I magistrati abruzzesi stanno comunque portando avanti l’inchiesta, tutt’altro che conclusa, cercando di fare luce su alcuni punti. Si continuano infatti a cercare elementi che possano far chiarezza anche sull’eventuale complicità di una persona nell’omicidio, e soprattutto nel vilipendio di cadavere, dato per certo che l’assassino o chi per lui, sia tornato sul luogo del delitto nel Bosco delle Casermette di Civitella, nel tentativo di depistare le indagini. Le ferite post-mortem inflitte sul cadavere della giovane donna, infatti, assieme alla siringa conficcata nel petto, al laccio emostatico e agli sfregi riconducibili agli ambienti esoterici e neo nazisti, sono stati fin da subito considerati dagli inquirenti tentativi di ricostruire ad arte la scena del crimine, in un momento successivo all’assassinio.
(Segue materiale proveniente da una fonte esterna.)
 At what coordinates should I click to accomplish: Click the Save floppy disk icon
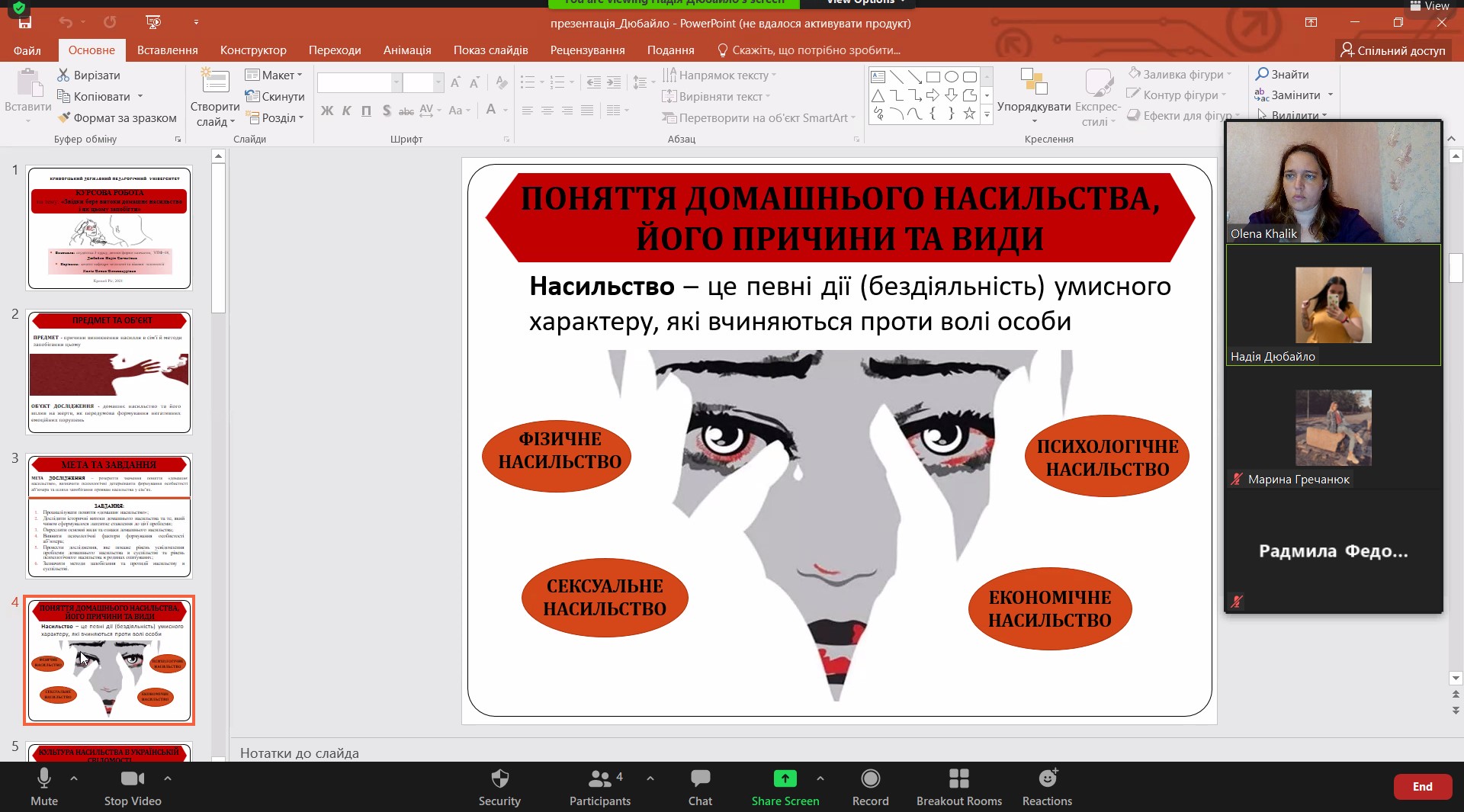tap(25, 23)
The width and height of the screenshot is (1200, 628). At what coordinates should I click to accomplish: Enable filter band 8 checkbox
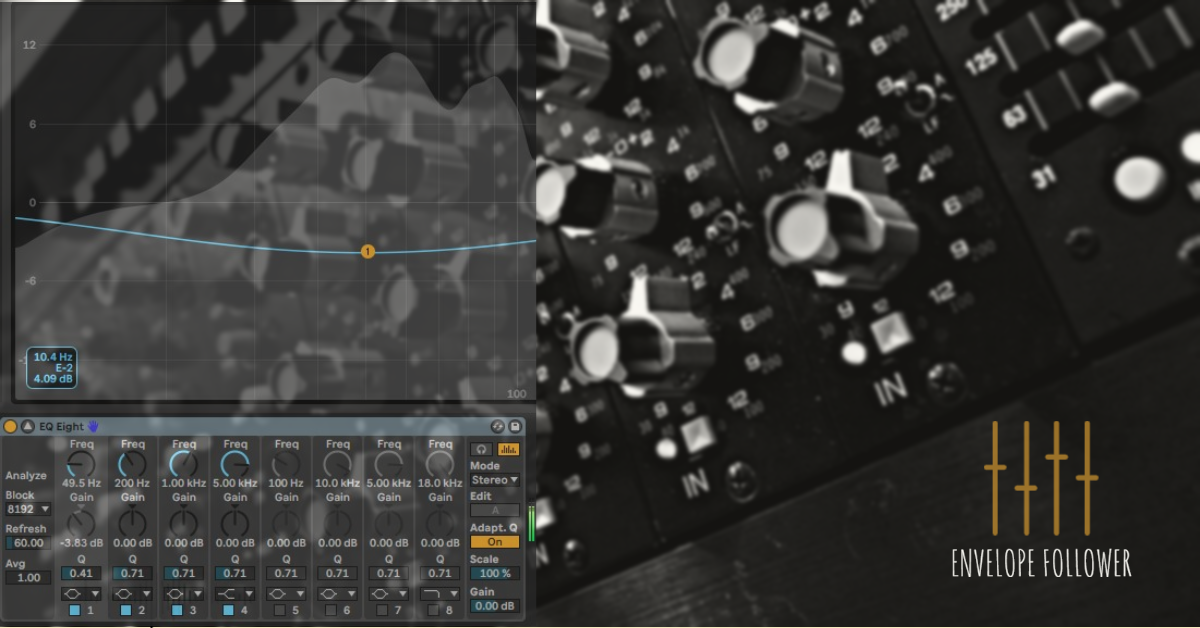pos(432,610)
Questo è avvenuto tra le 13.50 e le 15 circa del giorno 18 aprile. Un arco di tempo molto ristretto, che non gioca a favore di Parolisi, dato che testimonianze appurano che i due, assieme alla piccolo Vittoria, alle 14.10 erano ancora insieme a Folignano con la propria auto. Il tentativo di depistaggio sarebbe invece avvenuto diverse ore dopo, forse addirittura la mattina del giorno 20, quando il cadavere fu ritrovato grazie alla segnalazione fatta al 113 da una cabina nel centro di Teramo da un uomo che in tutto questo tempo è rimasto anonimo. La procura di Teramo ritiene molto importante la sua testimonianza. Dopo i molti appelli a farsi vivo rivolti dai magistrati ascolani allo sconosciuto, gli inquirenti abruzzesi hanno invece diffuso nei giorni scorsi l’audio della chiamata.